Security researchers have detailed a major politically motivated cyber espionage campaign focused on stealing info from government, defense and academic organizations via custom and commercial tools.
CopyKittens – which has been active since at least 2013 – has targeted organizations in Israel, Saudi Arabia, Turkey, the US, Jordan and Germany as well as UN employees, according to a joint report from Israeli firm ClearSky and Trend Micro.
It’s used a variety of means to do so, including watering hole attacks inserting JavaScript into tactically chosen sites such as the Jerusalem Post and IDF Disabled Veterans Organization.
Other methods include emailed links to malicious sites built by the group, weaponized Office documents, and the exploitation of web servers using vulnerability scanning and SQLi tools such as Havij, sqlmap, and Acunetix.
It also created fake social media profiles to build trust with targets and potentially spread malicious links.
In one attack, members of the German Bundestag were hit by several watering hole attacks, including ones linking to compromised Jerusalem Post pages.
In another, an IT company was infiltrated so hackers could use its VPN connection into client organizations, the report claimed.
As well as using public tools such as Red Team software Cobalt Strike, Metasploit, credential dumping tool Mimikatz and post-exploitation agent Empire, the group employed several developed in-house.
These include: TDTESS backdoor; lateral movement tool, Vminst; NetSrv, a Cobalt Strike loader; and ZPP, a files compression console program. The group also uses Matryoshka v1, a selfdeveloped RAT analyzed by ClearSky in a previous report, and newer version Matryoshka v2.
However, the group’s efforts lacked sophistication in some respects:
“Often, victim organizations would learn of the breach due to the non-stealthy behavior of the attackers. The attackers would get greedy, infecting multiple computers within the network of breached organizations. This would raise an alarm in various defense systems, making the victims initiate incident response operations.”
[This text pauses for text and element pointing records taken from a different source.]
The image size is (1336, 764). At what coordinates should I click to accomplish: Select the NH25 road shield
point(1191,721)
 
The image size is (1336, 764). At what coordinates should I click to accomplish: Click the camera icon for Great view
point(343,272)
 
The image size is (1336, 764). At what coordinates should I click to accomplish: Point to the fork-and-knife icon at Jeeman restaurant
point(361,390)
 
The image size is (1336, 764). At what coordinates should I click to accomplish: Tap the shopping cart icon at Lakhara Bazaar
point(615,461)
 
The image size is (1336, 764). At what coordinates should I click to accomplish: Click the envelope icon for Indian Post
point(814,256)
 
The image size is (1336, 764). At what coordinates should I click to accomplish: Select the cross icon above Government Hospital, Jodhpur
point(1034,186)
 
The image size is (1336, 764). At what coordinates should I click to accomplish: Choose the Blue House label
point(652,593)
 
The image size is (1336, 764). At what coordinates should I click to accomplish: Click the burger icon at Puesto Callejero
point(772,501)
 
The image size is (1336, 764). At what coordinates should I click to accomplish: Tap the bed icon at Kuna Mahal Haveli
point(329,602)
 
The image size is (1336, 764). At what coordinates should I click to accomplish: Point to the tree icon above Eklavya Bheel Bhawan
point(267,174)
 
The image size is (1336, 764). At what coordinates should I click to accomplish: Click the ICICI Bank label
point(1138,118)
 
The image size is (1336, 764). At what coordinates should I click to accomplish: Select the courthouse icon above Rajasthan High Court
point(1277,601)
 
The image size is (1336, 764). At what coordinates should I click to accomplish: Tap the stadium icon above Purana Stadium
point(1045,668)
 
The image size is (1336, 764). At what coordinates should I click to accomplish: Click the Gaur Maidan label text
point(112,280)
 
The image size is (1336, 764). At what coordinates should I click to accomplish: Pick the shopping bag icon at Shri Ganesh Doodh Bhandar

Although the report falls short of clear attribution, Iranian hackers were flagged by Eyal Sela, head of threat intelligence at ClearSky, and in a previous report. That would make sense, given the list of CopyKittens targets.
Trend Micro EMEA threat research lead, Bob McArdle, explained that the hackers often target the same user repeatedly over multiple platforms until they get in, before pivoting to a higher value target on the network.
“As stated in our recent Pawn Storm report, we strongly recommend two factor authentication be implemented to protect webmail accounts from being compromised,” he added in a blog post.
“Webmail accounts can be a treasure trove of information for an attacker, and an extremely strong initial beachhead for pivoting into other targets e.g. replying to existing threads with malicious attachments or links."